Characteristics of calcium-current in isolated human ventricular myocytes from patients with terminal heart failure

Abstract

The Ca(2+)-current plays a prominent role in triggering excitation-contraction coupling in the mammalian heart. It is also a target of clinically important drugs such as catecholamines or Ca(2+)-channel blockers. Until now studies of Ca(2+)-channels in human ventricular myocardium have been hampered by the fact that adequate voltage control cannot be obtained in multicellular preparations. To characterize the properties of human myocardial Ca(2+)-currents, ventricular myocytes were isolated from explanted hearts of patients with end-stage heart failure undergoing cardiac transplantation. The current-voltage relation and voltage-dependent inactivation of L-type currents were similar to those in non-diseased guinea-pig myocardium.
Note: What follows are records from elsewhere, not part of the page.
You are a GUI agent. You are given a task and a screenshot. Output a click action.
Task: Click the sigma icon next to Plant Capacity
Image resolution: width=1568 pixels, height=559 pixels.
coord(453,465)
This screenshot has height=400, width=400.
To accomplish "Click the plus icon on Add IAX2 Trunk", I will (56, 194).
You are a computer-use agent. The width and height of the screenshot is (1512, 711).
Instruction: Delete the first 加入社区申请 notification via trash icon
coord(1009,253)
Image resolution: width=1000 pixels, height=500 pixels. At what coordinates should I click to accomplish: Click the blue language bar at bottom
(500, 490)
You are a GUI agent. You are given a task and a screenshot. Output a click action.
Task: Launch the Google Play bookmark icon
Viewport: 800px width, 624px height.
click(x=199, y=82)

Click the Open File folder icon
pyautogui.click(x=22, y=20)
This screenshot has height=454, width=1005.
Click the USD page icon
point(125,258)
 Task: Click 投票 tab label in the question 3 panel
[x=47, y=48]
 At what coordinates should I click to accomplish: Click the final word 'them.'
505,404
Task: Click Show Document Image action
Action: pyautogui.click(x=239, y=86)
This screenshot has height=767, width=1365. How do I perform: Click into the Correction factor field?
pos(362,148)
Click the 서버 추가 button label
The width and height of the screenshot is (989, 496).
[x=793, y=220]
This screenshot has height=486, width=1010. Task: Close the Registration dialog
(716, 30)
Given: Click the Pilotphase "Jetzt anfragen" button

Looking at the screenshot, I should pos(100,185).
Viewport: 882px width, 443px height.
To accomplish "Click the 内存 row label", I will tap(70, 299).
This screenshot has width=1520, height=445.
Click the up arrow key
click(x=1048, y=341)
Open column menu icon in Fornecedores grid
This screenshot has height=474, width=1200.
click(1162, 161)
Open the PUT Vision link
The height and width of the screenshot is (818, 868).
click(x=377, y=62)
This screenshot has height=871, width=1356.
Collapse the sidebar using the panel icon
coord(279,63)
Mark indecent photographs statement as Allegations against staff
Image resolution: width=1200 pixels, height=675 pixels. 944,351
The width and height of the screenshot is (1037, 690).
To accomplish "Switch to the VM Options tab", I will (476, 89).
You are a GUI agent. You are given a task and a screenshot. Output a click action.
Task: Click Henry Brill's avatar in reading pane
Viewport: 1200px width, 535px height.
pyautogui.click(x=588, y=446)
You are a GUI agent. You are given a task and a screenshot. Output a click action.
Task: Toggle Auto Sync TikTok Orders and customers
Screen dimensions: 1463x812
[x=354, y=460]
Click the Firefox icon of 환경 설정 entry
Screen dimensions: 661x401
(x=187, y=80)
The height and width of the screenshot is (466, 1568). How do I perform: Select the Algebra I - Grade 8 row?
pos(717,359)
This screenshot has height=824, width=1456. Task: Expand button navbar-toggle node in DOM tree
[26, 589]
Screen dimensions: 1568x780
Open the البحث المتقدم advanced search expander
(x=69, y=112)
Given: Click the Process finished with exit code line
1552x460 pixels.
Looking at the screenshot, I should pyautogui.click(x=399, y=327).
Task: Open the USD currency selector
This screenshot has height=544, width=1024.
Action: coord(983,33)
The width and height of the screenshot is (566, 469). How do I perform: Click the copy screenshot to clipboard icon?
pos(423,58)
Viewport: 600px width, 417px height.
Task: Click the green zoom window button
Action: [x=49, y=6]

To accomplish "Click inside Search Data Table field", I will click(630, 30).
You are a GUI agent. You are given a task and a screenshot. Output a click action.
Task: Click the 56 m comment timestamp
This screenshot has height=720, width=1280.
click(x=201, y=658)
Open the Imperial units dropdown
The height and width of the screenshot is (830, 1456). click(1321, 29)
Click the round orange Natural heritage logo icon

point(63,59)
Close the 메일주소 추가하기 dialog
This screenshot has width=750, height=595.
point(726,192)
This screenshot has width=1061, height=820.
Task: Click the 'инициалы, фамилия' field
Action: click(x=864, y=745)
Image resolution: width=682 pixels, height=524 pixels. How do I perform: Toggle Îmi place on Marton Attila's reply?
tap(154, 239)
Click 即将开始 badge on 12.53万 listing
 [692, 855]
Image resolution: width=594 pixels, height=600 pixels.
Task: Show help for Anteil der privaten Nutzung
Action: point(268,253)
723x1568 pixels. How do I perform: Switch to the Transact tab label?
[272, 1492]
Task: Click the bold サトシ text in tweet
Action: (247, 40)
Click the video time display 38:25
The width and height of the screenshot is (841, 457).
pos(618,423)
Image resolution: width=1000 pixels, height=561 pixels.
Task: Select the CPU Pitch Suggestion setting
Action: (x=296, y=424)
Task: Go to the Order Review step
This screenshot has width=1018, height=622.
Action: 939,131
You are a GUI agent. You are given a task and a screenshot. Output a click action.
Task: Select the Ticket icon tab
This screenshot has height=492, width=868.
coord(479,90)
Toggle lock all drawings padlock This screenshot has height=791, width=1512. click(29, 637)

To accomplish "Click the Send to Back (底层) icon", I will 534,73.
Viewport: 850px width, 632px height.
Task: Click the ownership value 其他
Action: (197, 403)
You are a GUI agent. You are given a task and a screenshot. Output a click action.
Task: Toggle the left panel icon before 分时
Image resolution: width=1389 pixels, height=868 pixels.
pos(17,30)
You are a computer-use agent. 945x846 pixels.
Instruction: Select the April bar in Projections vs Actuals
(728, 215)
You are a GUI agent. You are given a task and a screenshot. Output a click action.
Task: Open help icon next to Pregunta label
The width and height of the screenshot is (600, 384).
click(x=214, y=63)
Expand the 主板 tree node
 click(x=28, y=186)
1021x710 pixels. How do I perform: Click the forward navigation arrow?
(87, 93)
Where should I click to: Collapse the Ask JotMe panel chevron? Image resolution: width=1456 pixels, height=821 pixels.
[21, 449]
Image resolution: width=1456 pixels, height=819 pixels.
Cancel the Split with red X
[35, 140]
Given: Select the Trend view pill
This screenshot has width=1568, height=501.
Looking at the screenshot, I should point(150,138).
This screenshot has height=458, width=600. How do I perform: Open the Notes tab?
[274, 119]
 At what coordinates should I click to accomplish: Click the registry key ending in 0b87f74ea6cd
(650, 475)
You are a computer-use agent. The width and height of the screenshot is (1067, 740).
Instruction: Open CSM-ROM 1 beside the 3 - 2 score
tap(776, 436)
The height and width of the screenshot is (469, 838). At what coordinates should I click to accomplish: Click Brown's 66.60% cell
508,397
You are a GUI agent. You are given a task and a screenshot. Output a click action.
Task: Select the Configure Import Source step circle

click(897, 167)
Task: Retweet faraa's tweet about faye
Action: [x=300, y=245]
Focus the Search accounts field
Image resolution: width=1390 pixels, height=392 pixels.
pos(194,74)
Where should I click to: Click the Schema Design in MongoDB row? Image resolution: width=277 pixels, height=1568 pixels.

Currents could be stimulated with isoprenaline in a dose-dependent manner. When cells were superfused with a Na(+)-free solution in the presence of Tetrodotoxin, Cs+ and Tetraethylammonium to block interfering Na+ and K(+)-currents, depolarization from a holding potential of -90 mV to -80-(-)50 mV did not elicit any time-dependent inward-current. Changing the holding potential from -90 to -45 mV did not alter the current-voltage relation. We conclude that T-type Ca(2+)-currents do not seem to make a detectable contribution to the transmembrane Ca(2+)-influx and that L-type currents in human ventricular myocytes of patients with severe heart failure have characteristics that are similar to those in other mammalian species.